The Adventures of Sharkboy and Lavagirl (marketed as The Adventures of Sharkboy and Lavagirl in 3-D) is a 2005 American 3D superhero film, co-written, edited, shot, and directed by Robert Rodriguez, and starring Taylor Lautner, Taylor Dooley, Cayden Boyd, David Arquette, Kristin Davis and George Lopez. In the film, ten-year-old Max's dreamed-up superheroes Sharkboy and Lavagirl travel to his world and take him to Planet Drool, where they must stop Mr. Electric and Minus' plan to control the planet with darkness.

Many of the concepts and much of the story were conceived by Rodriguez's children, most notably Racer Max. The film uses anaglyph 3D technology, similar to that used in Rodriguez's Spy Kids 3-D: Game Over (2003).

The Adventures of Sharkboy and Lavagirl was released in the United States on June 10, 2005, by Dimension Films, and internationally by Sony Pictures Releasing International through Columbia Pictures.

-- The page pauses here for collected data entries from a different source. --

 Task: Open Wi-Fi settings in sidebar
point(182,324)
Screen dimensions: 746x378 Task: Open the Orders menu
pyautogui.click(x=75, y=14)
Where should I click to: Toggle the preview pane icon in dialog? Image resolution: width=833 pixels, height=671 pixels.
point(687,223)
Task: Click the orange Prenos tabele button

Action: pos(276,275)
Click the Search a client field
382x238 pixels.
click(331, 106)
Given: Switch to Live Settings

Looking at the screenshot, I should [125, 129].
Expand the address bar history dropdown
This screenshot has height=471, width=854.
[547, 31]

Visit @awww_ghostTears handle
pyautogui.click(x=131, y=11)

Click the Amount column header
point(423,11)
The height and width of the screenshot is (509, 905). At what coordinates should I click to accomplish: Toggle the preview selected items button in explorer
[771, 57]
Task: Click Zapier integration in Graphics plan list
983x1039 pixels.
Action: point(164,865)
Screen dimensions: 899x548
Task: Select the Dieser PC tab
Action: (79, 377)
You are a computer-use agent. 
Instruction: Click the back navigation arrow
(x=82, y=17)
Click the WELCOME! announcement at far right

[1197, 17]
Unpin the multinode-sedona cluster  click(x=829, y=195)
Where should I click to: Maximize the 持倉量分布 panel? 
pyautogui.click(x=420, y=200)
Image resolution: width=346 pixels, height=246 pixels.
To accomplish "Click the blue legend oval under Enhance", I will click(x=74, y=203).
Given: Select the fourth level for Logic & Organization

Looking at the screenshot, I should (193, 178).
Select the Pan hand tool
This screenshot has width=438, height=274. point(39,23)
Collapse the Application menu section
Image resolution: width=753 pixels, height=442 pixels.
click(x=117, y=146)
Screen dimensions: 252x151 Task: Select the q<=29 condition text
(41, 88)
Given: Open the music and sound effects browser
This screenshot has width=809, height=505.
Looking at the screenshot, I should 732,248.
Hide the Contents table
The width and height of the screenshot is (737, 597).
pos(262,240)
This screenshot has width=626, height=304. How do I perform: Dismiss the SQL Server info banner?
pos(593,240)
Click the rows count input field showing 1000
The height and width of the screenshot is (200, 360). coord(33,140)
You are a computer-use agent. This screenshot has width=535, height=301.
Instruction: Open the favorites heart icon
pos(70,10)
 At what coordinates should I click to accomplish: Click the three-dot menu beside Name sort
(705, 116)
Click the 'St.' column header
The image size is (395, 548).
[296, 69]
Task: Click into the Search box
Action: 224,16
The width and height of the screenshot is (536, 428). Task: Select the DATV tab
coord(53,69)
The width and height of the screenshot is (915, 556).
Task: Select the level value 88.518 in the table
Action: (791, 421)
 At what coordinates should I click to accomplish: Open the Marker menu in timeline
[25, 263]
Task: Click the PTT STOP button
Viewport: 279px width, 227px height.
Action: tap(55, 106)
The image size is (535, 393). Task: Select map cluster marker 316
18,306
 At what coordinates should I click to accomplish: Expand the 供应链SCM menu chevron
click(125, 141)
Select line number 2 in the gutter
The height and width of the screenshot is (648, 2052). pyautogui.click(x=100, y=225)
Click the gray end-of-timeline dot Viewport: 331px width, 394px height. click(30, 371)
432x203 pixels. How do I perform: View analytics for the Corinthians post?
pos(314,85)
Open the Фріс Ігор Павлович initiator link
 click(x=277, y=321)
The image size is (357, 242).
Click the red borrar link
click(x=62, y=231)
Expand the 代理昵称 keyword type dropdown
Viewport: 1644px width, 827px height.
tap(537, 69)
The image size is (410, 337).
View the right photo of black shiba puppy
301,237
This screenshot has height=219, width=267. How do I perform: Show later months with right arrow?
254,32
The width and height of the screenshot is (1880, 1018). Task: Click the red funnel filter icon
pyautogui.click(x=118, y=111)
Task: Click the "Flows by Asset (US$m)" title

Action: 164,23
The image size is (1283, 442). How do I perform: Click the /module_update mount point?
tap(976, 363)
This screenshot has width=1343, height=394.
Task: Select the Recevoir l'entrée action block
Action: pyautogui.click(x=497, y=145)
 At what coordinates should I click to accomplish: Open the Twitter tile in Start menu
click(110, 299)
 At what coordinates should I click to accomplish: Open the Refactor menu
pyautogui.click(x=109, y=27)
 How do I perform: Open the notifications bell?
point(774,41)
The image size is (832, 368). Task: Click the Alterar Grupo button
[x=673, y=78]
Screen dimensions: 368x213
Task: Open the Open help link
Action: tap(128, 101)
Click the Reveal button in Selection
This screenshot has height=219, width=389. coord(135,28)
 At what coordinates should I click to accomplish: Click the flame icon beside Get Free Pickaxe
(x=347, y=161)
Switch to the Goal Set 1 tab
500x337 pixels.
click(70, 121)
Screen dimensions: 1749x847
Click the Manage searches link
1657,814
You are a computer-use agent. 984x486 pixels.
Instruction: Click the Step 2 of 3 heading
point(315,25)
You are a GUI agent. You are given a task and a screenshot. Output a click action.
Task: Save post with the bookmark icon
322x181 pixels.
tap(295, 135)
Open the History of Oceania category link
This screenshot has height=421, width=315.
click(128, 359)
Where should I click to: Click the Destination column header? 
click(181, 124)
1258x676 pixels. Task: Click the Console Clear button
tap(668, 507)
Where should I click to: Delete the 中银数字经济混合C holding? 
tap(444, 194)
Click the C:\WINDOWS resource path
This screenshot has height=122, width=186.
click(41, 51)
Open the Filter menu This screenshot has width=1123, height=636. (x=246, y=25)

It received generally negative reviews from critics and was a box office disappointment, grossing $72 million against a budget of $50 million. However, it has since garnered a cult following. A sequel, We Can Be Heroes, was released in 2020.

==Plot==
Max, a lonely ten-year-old boy in suburban Austin, dreams up an imaginative world called Planet Drool, recording what he dreams about in a journal. In this realm, his many dream-born creations come to life, among them two superheroes of Drool named Sharkboy and Lavagirl. Max faces challenges in the real world, including bullying from classmate Linus and his parents' troubled marriage.

After a fight where Linus steals and vandalizes Max's dream journal, Sharkboy and Lavagirl appear in their real world classroom and invite Max to Planet Drool. Once there, they explain that Mr. Electric - the corrupt electrician of Drool based on Max's eccentric teacher Mr. Electricidad - is corrupting the dream world. Together, they embark on a journey to restore Planet Drool, facing obstacles and bonding along the way.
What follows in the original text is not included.